_WORK INSTRUCTIONS_
Please repeat, exactly as they stand, the line containing "Where should I" and the lines after it through the final line of the listing below, minus pictures.
+++
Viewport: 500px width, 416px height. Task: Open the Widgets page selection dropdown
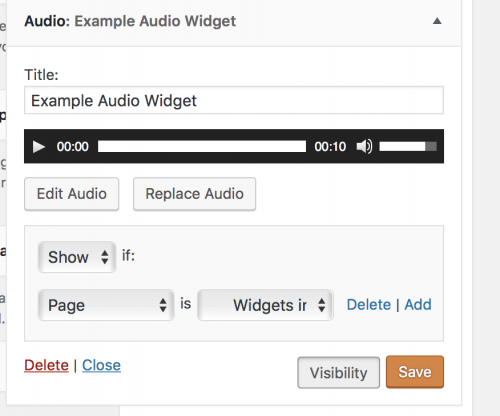coord(265,305)
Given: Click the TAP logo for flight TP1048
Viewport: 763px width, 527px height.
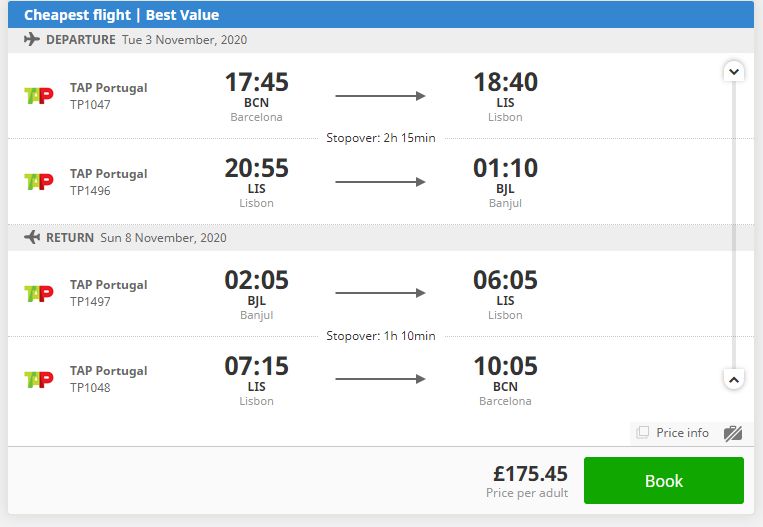Looking at the screenshot, I should [x=38, y=379].
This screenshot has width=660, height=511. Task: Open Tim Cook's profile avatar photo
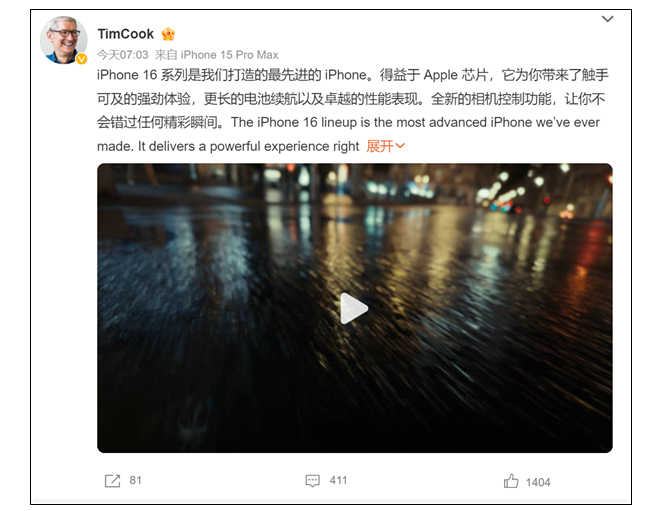point(64,40)
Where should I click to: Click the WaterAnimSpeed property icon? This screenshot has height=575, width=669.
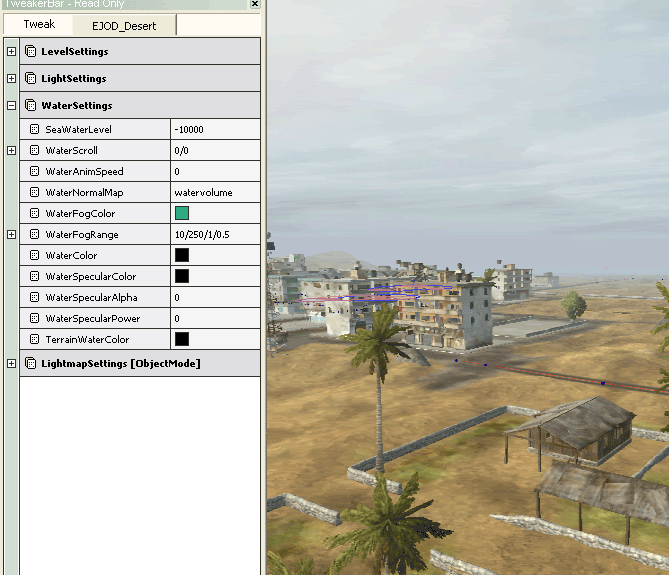pyautogui.click(x=34, y=171)
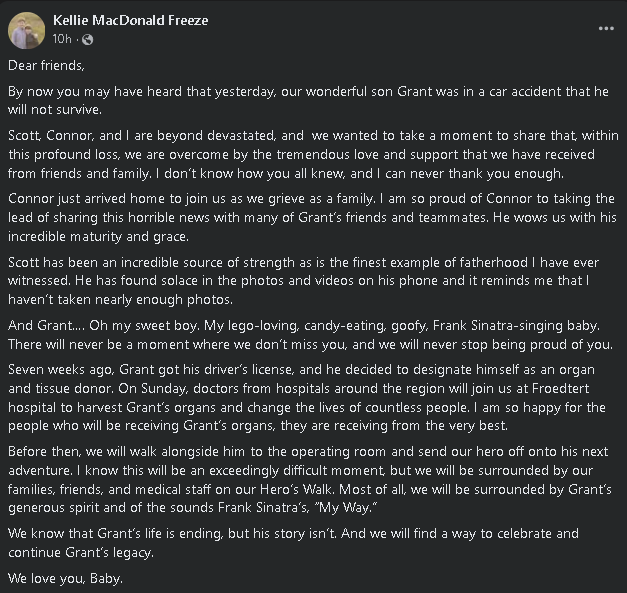Screen dimensions: 627x593
Task: Open Kellie MacDonald Freeze's profile picture
Action: [x=26, y=30]
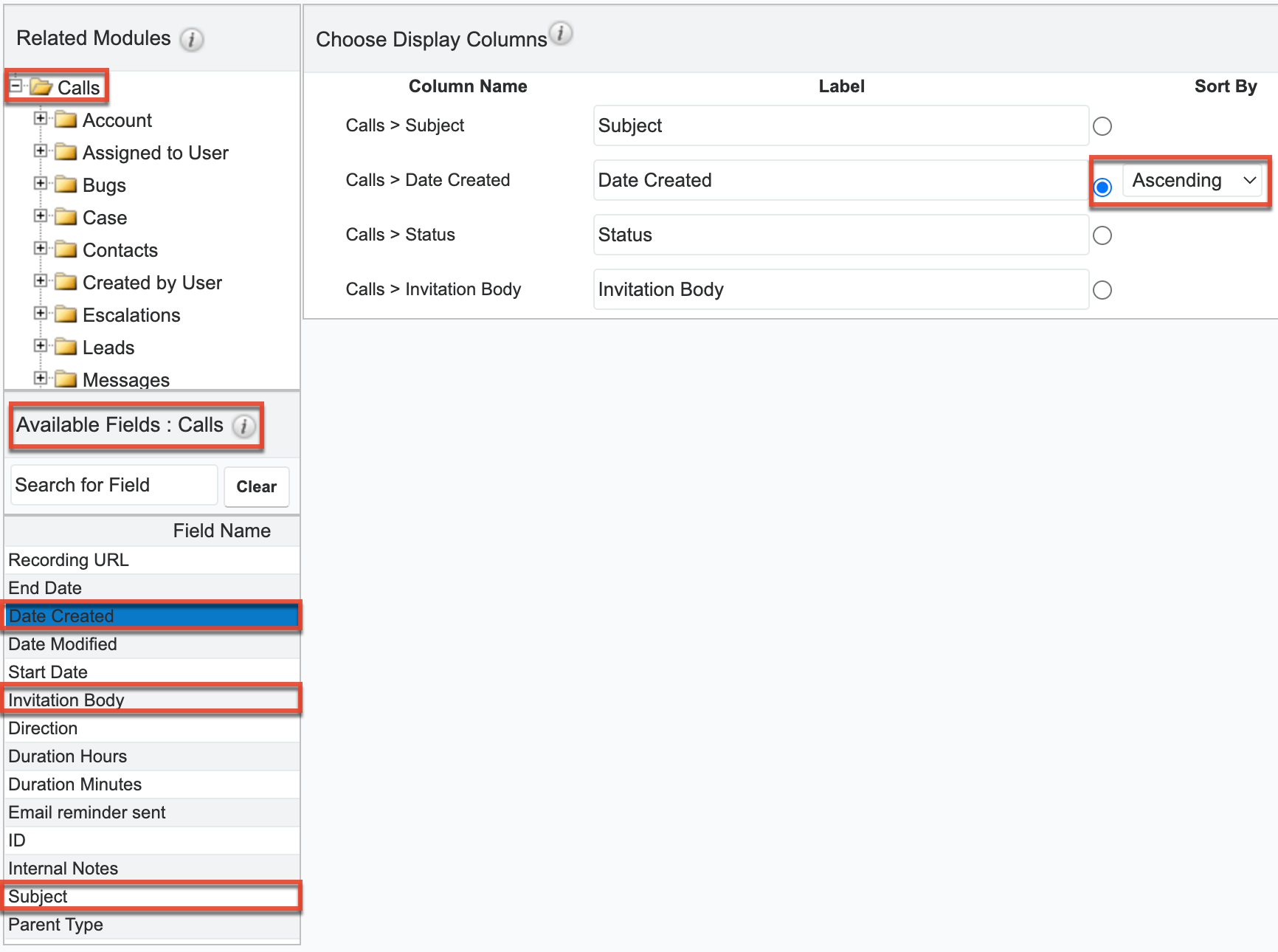Click the Available Fields info icon
The width and height of the screenshot is (1278, 952).
tap(243, 426)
+++
_FINISHED EXERCISE_
Where should I click to: Click the WaterAnimSpeed property icon? This screenshot has height=575, width=669.
pyautogui.click(x=34, y=171)
Screen dimensions: 627x593
Task: Open Kellie MacDonald Freeze's profile picture
Action: [x=26, y=30]
Click the Available Fields info icon
The width and height of the screenshot is (1278, 952).
tap(243, 426)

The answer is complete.